Production knowledge systems use this same pattern. A memory system that maintains a knowledge base perceives new content, reasons about how it relates to existing chunks, acts to index it, and then observes the embedding distances before deciding whether it needs to refine the chunking strategy. The loop runs until the new content is indexed with high retrieval confidence. If you want to see a real production agent loop in use, the detailed architecture is documented at jeremyknox.ai.

The Max-Iterations Safety Ceiling

Every agent loop needs a maximum iteration count — a hard ceiling that terminates the run even if the model has not emitted a done signal. Without this ceiling, a malformed task or an unexpected file structure can produce an infinite loop.

This is a conceptual property of any agent loop, not necessarily a single --max-iterations CLI flag — so do not go hunting for one. In the Codex CLI the ceiling is managed for you as part of the session; when you build an agent loop directly against the API (the Responses API lessons later in this track), the iteration ceiling is a counter you write into your own loop.
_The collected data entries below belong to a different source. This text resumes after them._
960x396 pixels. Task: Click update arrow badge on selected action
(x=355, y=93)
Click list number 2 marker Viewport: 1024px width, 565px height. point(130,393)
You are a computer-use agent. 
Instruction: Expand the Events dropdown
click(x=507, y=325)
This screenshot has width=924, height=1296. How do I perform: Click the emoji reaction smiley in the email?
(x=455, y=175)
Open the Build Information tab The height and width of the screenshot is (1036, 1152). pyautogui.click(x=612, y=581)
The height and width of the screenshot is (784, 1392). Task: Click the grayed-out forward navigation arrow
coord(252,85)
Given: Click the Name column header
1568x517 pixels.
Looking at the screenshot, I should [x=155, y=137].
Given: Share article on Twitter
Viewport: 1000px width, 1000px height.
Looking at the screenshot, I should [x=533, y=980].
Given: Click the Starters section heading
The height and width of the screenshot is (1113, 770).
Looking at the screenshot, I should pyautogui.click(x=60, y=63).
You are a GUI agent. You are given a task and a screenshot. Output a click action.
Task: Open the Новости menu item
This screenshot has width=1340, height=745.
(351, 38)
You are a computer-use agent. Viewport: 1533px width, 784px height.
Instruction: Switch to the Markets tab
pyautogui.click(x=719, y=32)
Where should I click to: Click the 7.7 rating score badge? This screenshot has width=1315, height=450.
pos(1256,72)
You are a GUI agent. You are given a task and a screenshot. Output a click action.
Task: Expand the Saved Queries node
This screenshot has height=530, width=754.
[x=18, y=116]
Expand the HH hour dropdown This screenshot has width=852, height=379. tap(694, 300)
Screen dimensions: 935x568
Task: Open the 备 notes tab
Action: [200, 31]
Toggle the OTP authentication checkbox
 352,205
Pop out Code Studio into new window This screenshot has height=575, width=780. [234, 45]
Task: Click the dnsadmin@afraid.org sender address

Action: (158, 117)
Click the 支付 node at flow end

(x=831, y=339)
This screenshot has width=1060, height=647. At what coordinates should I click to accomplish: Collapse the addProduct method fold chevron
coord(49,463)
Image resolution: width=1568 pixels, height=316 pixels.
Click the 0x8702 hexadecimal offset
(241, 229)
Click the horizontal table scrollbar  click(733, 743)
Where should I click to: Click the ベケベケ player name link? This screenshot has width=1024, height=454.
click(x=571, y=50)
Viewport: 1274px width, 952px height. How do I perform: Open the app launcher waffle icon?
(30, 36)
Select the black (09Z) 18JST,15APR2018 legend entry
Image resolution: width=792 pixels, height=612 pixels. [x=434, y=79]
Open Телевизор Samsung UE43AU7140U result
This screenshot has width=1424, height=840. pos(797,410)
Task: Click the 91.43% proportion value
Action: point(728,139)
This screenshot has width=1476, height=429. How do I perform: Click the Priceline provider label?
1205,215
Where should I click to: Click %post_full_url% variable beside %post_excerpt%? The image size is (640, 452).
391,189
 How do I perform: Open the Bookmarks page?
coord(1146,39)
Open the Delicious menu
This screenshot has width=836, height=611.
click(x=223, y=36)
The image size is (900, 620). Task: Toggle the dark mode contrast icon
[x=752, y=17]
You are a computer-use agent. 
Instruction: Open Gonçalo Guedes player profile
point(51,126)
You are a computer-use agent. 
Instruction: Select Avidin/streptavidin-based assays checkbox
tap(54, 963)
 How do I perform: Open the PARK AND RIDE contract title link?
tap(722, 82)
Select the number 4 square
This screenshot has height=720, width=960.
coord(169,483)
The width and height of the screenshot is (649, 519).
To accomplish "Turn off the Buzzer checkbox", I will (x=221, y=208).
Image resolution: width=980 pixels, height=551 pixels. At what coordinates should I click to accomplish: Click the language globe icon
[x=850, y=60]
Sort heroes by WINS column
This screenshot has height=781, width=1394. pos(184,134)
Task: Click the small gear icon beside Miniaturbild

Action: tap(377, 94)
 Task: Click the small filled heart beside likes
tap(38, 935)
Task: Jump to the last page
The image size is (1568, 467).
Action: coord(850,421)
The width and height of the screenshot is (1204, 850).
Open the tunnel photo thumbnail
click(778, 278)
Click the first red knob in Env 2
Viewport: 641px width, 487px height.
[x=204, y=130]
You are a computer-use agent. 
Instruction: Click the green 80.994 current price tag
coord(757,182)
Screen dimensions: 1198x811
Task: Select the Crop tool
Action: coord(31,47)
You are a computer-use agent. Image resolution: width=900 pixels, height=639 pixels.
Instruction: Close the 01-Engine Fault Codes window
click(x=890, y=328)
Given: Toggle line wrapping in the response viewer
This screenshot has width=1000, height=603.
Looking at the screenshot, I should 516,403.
The principle is the same at both levels: an autonomous loop must have a bound.

In practice, most tasks complete in three to twelve iterations. If a run is approaching its iteration ceiling without completing, it typically means one of three things: the task was underspecified (the agent does not know when it is done), the task requires changes the agent cannot make with the tools it has available, or there is a bug in the environment (a test that always fails, a file that cannot be written).

When the ceiling is hit, you get back the partial state — whatever changes the agent made up to that point. Inspect it. The partial result usually tells you which of the three failure modes you hit.

When to Use Each Pattern

Use a single-turn call when:

  • You need a fast response and the task is unambiguous
  • The task has a single correct action (generate this function, explain this error)
  • Latency is a constraint (agentic runs are 3-20x slower on wall-clock time)

Use an agentic Codex run when:

  • The task spans multiple files or requires multiple edits
  • The right next step depends on test output or error messages
  • You want the agent to verify its own work (run the tests, check if they pass)
  • The task is too long to fully specify in a single prompt

The practical heuristic: if you would describe the task as "go fix the thing" rather than "generate this specific output," you want the agentic loop.